Enerzijds ontstond er de voorstelling van een
multi-etnische (en religieuze) idylle; anderzijds kon men maar moeilijk de ogen sluiten
voor het vaak gewelddadige karakter van deze
grenslandsymbiose, maar het erkennen van dit
soort spanningen leidde meestal tot een Pools-nationalistisch narratief waarin de tegenstelling
tussen goed en kwaad in etnische termen vertaald werd.
Olga Tokarczuks roman De Jacobsboeken
is een poging dit nationalistische perspectief te
overwinnen, waarbij zij – anders dan in de negentiende eeuw – tracht om de werkelijkheid
van deze grenslanden (het meeste geslaagde
deel van de roman speelt in Podolië) vanuit het
perspectief van minderheden of achtergestelde
groepen te benaderen (niet alleen etnisch en
religieus, maar bijvoorbeeld ook vrouwen).
Op deze manier deconstrueert zij de mythe
van de grenslanden als een multiculturele idylle zonder in nationalistisch vaarwater terecht
te komen. De Jacobsboeken kunnen in dit verband als een vrij consequente voortzetting van
de strategie van transgressie gezien worden,
typerend voor haar oeuvre sinds haar eerste
succesvolle roman: Oer en andere tijden.
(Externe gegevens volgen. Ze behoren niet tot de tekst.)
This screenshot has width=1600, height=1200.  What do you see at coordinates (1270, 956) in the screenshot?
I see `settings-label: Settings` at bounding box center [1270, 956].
Deze
strategie komt tot uitdrukking in de achtergrond van de historische hoofdpersonen in De
Jacobsboeken: de Joodse ‘heresiarch’ (ketter)
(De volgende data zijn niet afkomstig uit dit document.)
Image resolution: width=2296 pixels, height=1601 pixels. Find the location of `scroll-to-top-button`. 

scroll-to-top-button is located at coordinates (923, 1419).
Jacob Frank (aanvankelijke een Turkse onderdaan – het Gemenebest grensde in de achttiende eeuw aan het door de Osmanen beheerste
Moldavië), de dichteres Elżbieta Drużbacka
en de priester Benedykt Chmielowki. Deze
laatste is weliswaar Pools en katholiek, maar
de traditionele Poolse literatuurgeschiedenis
bestempelde zijn hoofdwerk, de eerste Poolse
encyclopedie, getiteld Nowe Ateny (waarna
er nog een lange ondertitel volgt, een parallel
met de niet minder wijdlopige ondertitel van
Tokarczuks meer dan negenhonderd bladzijden tellende roman De Jacobsboeken) als een
toppunt van laat-barokke linguïstische decadentie. Er zou dus gesteld kunnen worden
dat Tokarczuks keuze voor deze priester als
belangrijk personage in de roman toch niet ontrouw wordt aan haar strategie om de historische werkelijkheid van het achttiende-eeuwse
Polen vanuit een perifeer perspectief te tonen.
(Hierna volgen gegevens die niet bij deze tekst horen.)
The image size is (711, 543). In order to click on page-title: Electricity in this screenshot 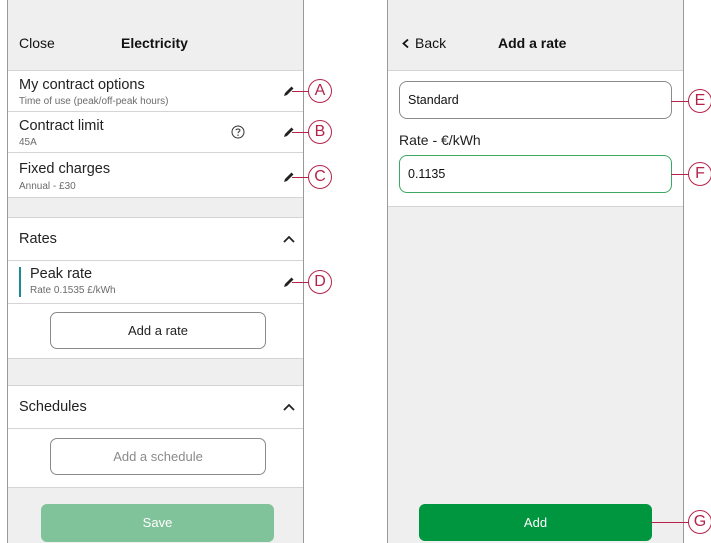, I will do `click(154, 43)`.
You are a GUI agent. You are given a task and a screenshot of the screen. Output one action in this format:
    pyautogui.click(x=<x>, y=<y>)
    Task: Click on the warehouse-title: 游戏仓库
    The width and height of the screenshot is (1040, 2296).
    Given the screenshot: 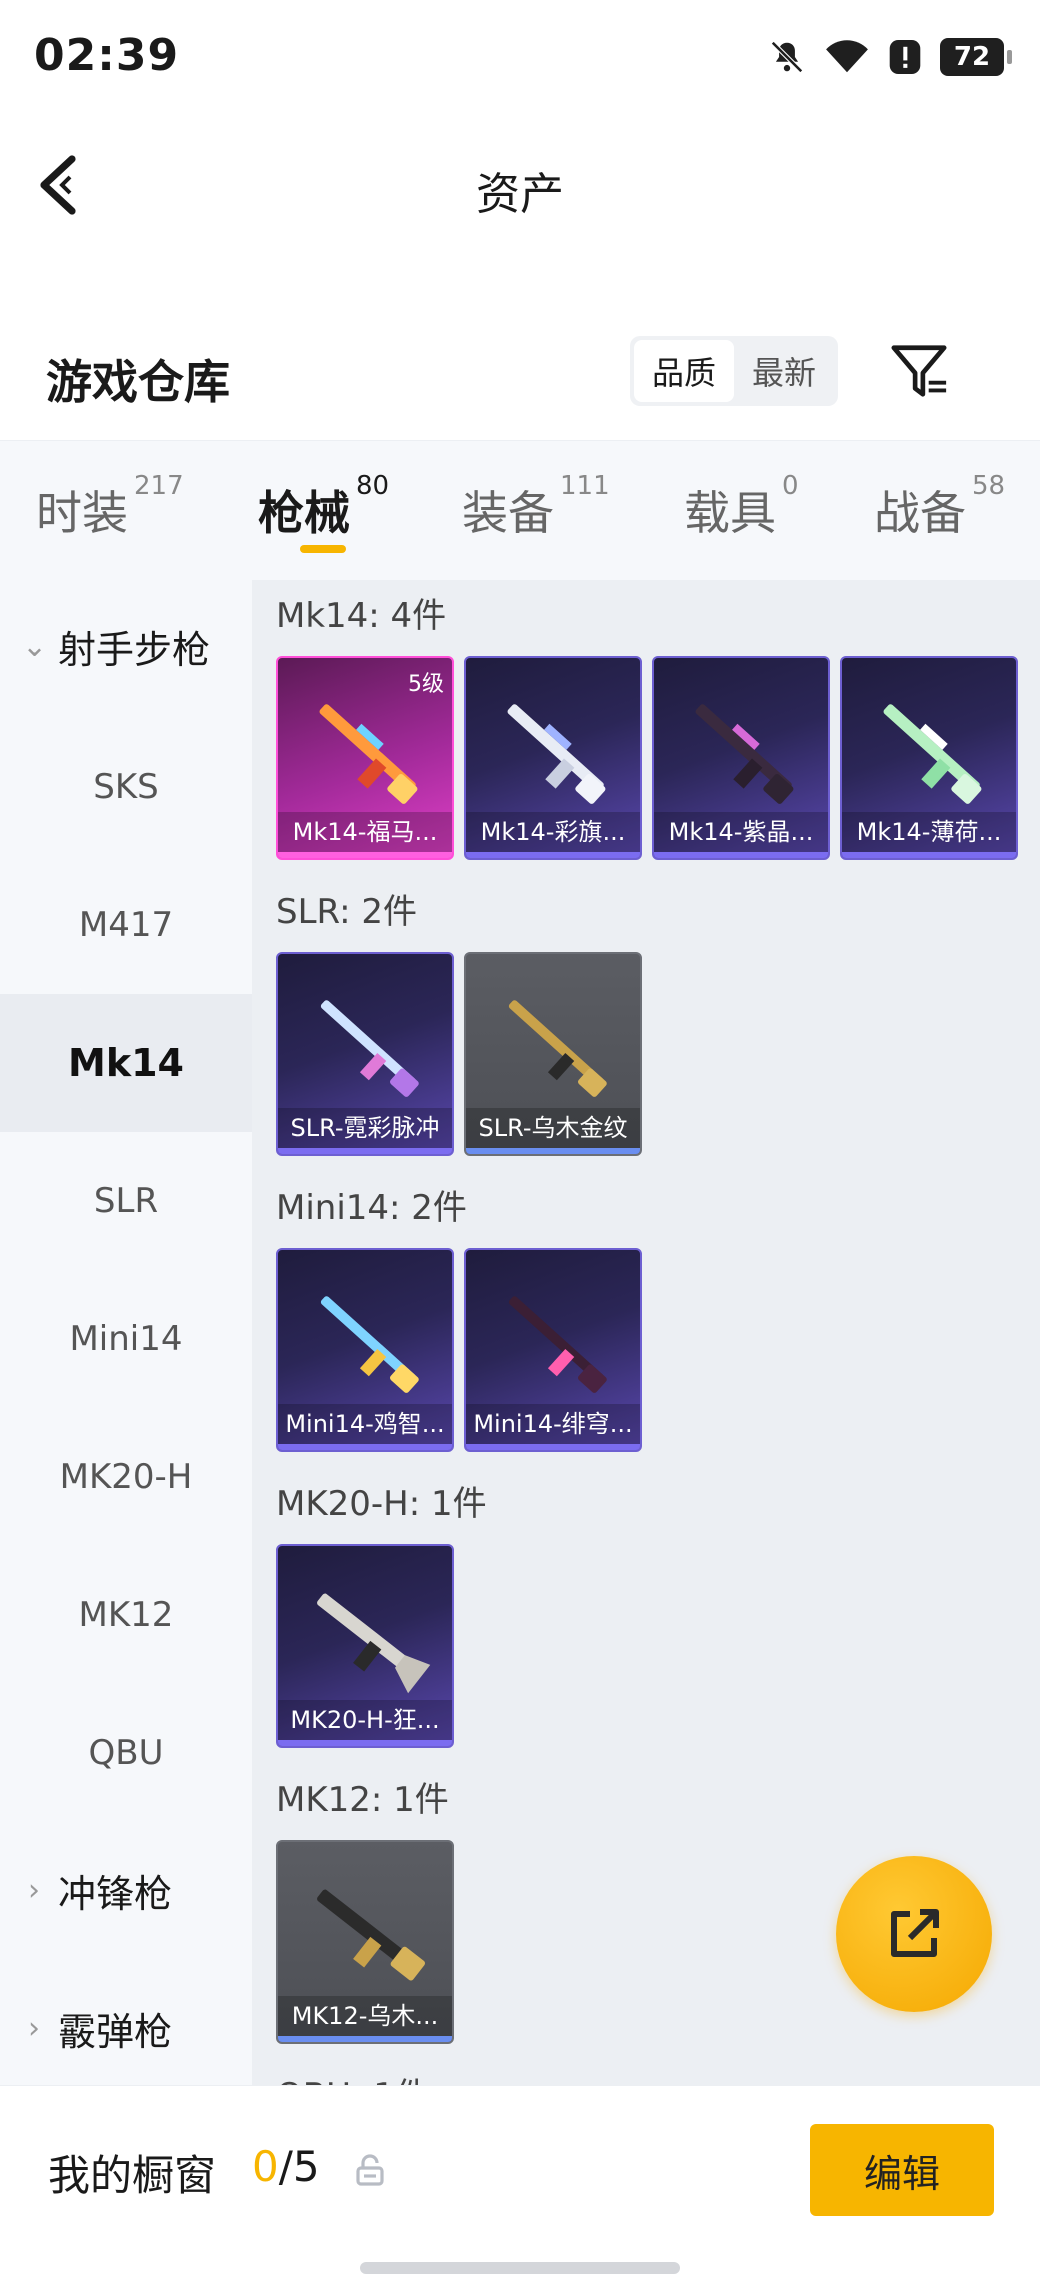 What is the action you would take?
    pyautogui.click(x=138, y=382)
Naast deze drie hoofdpersonen zijn er nog tientallen personages die in bepaalde episodes van
de roman een min of meer vooraanstaande rol
spelen, Joden, Oekraïners en Polen (soms zijn
de grenzen tussen de verschillende nationaliteiten vloeiend) – historische en fictieve personen. De roman is niet alleen lang, maar vaak
ook fragmentarisch; de verschillende verhaallijnen zijn niet altijd geïntegreerd. Je kunt je
afvragen of dit een bewust keuze van de auteur
was, zoals in haar vorige roman De rustelozen.
Het zou ook kunnen samenhangen met de sociale werkelijkheid van het achttiende-eeuwse
Pools-Litouwse Gemenebest, een gefragmenteerde samenleving waarin de verschillende
etnische en religieuze groepen langs elkaar
heen leefden, een staat die ten slotte vanwege
excessieve decentralisatie en daaruit voorkomende anarchie schipbreuk leidde.
Wat de handeling betreft, is natuurlijk het
epos van de would-be Messias Jacob Frank
en zijn volgelingen, de geschiedenis van hun
schijnbekering tot het Christendom tegen de
achtergrond van de religieuze, maatschappelijke en politieke onrust in het Pools-Litouwse
Gemenebest het hoofdthema. Als aan het licht
komt dat Jacob Franks overgang tot het katholicisme minder overtuigend is dan de daarbij
betrokken bisschoppen en priesters aanvankelijk dachten, wordt de ‘heresiarch’ gevangen gezet in het tot vesting versterkte klooster van de Paulijnen op de Jasna Góra (het
Poolse nationale heiligdom) in Częstochowa.
Hij maakt daar mee hoe het klooster het middelpunt wordt van de patriottische en katholieke Confederatie van Bar, een beweging
die gericht is tegen de politiek van de door
Rusland gesteunde koning, die andere religieuze denominaties (protestanten en orthodoxen)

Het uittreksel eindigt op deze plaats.